## REQUIRED ACTIONS
• a. In the article on Iraq and 9/11, how many times did Bush mention the September 11 attacks during his press conference?
• b. Copy word for word the part of the article on Iraq and 9/11 from "Asked this morning" to "an Iraq-9/11 link.".

## EXTRACT PROVIDED

....................

The subject is Iraq, but it's all about 9/11 again

Think Progress posts what it says is the House majority leader's plan for the Iraq debate.

Published June 14, 2006 5:05PM (EDT)

Asked this morning about polls showing that Americans believe the Iraq war was a mistake, George W. Bush said that he "fully understands" that people may have forgotten "the lessons of September 11th." Given the president's track record, it was actually a pretty constrained conflating of Iraq and 9/11: He mentioned the attacks only twice during his hourlong press conference today.

Don't expect such restraint from his supporters on Capitol Hill.

The House of Representatives will take up debate on Iraq this week, and Think Progress has come across what it says is a confidential message memo from House Majority Leader John Boehner. If the memo is authentic, the message Boehner wants delivered is clear: Tout the progress in forming an Iraqi government and the death of Abu Musab al-Zarqawi, then pound away at an Iraq-9/11 link.

....................

## DATA EXCERPTS

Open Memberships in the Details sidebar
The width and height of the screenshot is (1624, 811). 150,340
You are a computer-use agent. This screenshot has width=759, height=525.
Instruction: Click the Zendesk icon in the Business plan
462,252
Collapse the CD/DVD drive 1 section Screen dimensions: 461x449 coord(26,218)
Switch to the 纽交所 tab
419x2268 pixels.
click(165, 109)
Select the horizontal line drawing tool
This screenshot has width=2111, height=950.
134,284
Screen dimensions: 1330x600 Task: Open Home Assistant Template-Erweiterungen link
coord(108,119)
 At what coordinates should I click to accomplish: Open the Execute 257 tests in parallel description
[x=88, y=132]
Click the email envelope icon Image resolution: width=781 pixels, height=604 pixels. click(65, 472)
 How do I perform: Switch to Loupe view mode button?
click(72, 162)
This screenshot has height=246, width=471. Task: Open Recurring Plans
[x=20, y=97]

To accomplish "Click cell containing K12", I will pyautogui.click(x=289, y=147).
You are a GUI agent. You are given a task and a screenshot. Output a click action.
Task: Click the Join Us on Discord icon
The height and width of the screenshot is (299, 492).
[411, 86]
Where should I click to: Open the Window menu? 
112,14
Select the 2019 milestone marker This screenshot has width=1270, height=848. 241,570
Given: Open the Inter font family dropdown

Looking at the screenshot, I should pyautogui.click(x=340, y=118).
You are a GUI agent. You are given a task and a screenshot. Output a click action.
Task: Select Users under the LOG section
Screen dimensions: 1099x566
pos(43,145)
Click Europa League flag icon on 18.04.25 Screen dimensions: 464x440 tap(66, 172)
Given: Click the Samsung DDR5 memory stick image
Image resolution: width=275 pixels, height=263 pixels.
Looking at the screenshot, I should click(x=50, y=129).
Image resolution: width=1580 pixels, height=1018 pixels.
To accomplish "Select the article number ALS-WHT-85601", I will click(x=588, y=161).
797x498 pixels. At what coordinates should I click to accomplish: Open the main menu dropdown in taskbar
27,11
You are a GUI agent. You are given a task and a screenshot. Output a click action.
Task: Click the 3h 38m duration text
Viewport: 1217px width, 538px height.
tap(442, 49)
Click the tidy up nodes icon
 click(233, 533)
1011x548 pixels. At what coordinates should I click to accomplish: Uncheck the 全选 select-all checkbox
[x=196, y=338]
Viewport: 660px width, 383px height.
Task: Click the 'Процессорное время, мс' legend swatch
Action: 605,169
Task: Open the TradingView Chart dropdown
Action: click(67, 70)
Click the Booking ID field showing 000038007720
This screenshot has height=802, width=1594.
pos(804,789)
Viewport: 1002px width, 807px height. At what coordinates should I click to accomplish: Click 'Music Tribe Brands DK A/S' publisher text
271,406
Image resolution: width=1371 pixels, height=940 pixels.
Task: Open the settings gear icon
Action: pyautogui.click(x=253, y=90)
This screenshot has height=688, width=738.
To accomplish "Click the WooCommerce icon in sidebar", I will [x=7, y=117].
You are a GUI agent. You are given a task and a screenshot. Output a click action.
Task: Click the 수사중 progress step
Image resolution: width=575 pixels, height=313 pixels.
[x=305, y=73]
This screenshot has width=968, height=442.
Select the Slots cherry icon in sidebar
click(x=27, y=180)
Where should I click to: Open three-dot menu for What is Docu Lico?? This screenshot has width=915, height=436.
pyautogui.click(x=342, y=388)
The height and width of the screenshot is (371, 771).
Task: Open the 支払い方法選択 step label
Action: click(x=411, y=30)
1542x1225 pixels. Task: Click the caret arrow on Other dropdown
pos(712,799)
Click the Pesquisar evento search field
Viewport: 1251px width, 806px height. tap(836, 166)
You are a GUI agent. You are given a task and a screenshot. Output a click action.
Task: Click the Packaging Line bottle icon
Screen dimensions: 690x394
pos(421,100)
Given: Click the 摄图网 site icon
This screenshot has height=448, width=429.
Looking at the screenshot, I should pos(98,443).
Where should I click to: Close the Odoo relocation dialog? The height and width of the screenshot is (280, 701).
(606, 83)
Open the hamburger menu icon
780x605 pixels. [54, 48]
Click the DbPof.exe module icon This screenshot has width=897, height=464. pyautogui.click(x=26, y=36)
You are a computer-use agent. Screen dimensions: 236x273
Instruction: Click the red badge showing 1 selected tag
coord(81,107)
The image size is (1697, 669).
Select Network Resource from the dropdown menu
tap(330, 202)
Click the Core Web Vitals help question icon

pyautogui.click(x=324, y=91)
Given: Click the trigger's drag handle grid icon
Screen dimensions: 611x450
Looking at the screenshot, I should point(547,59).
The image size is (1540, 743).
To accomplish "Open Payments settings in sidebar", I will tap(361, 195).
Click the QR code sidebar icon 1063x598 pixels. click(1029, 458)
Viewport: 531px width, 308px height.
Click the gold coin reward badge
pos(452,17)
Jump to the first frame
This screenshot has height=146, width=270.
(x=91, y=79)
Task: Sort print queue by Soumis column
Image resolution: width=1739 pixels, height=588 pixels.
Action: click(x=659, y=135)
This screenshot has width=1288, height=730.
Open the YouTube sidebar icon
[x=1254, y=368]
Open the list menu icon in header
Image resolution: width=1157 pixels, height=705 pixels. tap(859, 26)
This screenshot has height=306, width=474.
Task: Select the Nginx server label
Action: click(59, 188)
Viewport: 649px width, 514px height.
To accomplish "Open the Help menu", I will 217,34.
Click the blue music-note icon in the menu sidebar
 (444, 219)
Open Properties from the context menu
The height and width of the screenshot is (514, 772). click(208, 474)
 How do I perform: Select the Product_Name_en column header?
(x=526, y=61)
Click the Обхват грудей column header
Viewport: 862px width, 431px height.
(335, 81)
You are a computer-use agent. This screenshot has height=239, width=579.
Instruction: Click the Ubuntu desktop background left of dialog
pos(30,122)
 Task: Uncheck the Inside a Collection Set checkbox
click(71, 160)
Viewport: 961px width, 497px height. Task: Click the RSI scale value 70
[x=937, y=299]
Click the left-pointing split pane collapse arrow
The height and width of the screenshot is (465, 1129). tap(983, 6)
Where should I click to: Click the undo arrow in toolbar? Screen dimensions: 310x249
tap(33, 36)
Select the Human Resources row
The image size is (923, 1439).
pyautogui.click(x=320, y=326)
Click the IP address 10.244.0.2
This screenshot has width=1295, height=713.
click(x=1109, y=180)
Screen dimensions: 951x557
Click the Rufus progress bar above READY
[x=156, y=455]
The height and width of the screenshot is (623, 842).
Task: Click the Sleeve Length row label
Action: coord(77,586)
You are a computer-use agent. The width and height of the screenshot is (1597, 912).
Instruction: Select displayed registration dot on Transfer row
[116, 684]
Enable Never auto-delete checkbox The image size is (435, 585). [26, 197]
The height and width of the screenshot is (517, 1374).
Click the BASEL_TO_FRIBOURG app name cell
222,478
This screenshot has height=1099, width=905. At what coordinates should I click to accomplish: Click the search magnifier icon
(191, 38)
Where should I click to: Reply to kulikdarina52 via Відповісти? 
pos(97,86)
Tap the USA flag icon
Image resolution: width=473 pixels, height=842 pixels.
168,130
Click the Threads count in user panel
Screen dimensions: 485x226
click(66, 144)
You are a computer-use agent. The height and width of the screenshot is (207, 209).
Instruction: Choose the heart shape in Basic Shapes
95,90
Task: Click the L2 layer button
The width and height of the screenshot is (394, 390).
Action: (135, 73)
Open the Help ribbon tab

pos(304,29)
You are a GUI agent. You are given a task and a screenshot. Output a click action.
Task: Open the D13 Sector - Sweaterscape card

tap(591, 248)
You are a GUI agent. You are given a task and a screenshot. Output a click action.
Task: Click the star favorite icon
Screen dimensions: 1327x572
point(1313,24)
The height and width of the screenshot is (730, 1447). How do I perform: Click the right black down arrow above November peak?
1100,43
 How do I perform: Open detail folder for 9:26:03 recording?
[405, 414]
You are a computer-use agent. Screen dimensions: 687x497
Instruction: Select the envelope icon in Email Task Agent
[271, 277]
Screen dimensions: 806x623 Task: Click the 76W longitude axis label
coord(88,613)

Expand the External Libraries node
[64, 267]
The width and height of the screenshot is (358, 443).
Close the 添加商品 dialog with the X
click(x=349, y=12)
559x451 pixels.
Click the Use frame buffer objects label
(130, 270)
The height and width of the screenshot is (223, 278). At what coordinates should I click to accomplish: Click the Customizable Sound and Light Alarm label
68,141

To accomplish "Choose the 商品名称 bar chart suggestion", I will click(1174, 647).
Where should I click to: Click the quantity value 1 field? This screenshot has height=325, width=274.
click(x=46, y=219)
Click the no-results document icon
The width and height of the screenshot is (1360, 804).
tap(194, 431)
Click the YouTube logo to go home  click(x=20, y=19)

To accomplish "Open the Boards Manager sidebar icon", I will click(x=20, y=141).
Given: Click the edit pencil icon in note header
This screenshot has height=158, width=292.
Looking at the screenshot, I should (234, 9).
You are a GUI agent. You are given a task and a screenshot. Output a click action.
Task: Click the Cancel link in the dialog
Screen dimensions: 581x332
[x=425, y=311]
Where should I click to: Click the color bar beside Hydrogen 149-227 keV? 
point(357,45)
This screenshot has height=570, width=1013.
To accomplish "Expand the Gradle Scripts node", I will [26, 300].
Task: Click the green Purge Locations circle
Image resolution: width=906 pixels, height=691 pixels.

....................

## FULL ANSWERS
• a. Twice, during his hourlong press conference.

• b.
Asked this morning about polls showing that Americans believe the Iraq war was a mistake, George W. Bush said that he "fully understands" that people may have forgotten "the lessons of September 11th." Given the president's track record, it was actually a pretty constrained conflating of Iraq and 9/11: He mentioned the attacks only twice during his hourlong press conference today.

Don't expect such restraint from his supporters on Capitol Hill.

The House of Representatives will take up debate on Iraq this week, and Think Progress has come across what it says is a confidential message memo from House Majority Leader John Boehner. If the memo is authentic, the message Boehner wants delivered is clear: Tout the progress in forming an Iraqi government and the death of Abu Musab al-Zarqawi, then pound away at an Iraq-9/11 link.